*What the exercise asks*. Extract word for word the lines of the listing from its start to the line holding "Leadership Effectiveness (138, 614)", both ends kept; pictures are not part of the copy.

*Record excerpts*.
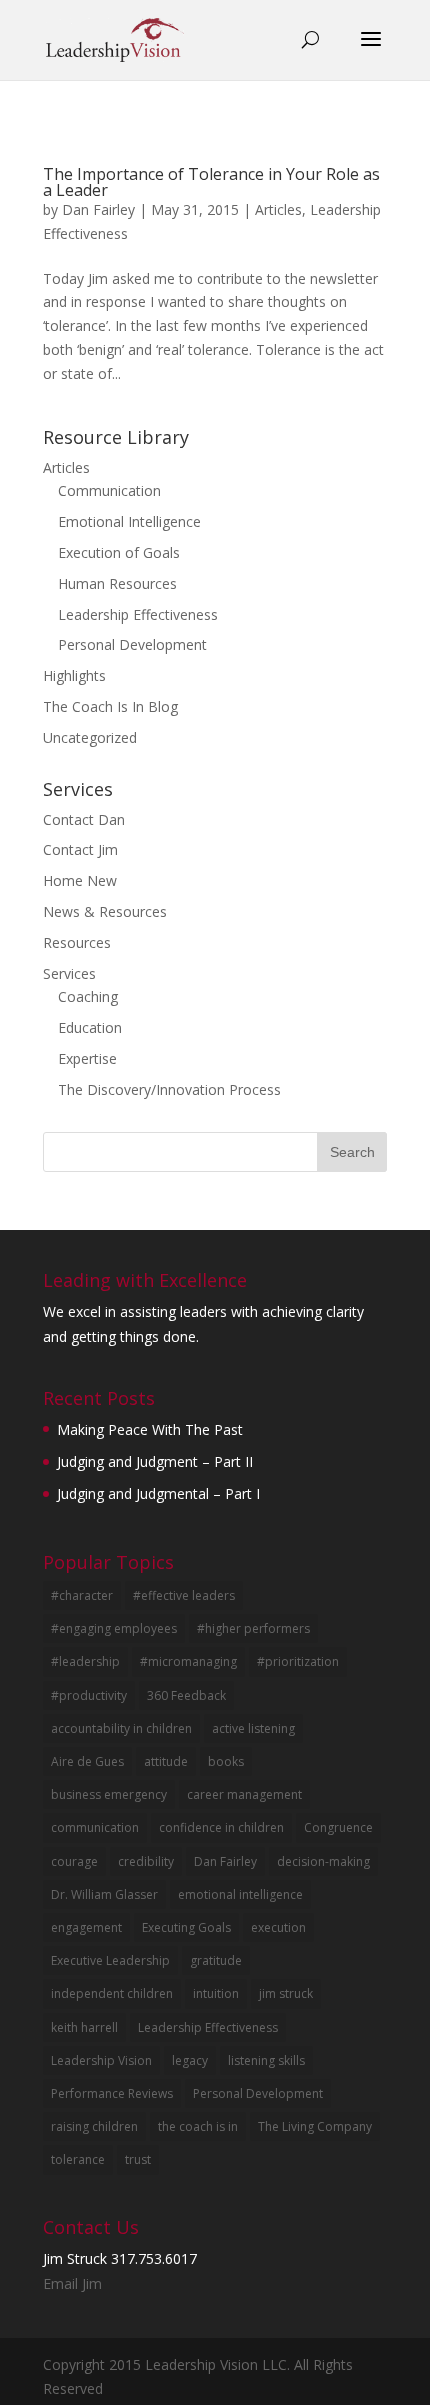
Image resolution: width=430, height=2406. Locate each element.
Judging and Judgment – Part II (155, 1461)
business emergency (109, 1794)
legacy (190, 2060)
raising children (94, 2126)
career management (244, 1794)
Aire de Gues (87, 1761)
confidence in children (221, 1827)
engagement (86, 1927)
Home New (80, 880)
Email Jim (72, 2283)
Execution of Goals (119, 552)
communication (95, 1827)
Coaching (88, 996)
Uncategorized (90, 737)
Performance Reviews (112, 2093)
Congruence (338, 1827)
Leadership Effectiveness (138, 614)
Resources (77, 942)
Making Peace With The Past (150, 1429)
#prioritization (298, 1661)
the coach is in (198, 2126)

*Output for this task*.
Image resolution: width=430, height=2406. Locate each element.
Judging and Judgment – Part II (155, 1461)
business emergency (109, 1794)
legacy (190, 2060)
raising children (94, 2126)
career management (244, 1794)
Aire de Gues (87, 1761)
confidence in children (221, 1827)
engagement (86, 1927)
Home New (80, 880)
Email Jim (72, 2283)
Execution of Goals (119, 552)
communication (95, 1827)
Coaching (88, 996)
Uncategorized (90, 737)
Performance Reviews (112, 2093)
Congruence (338, 1827)
Leadership Effectiveness (138, 614)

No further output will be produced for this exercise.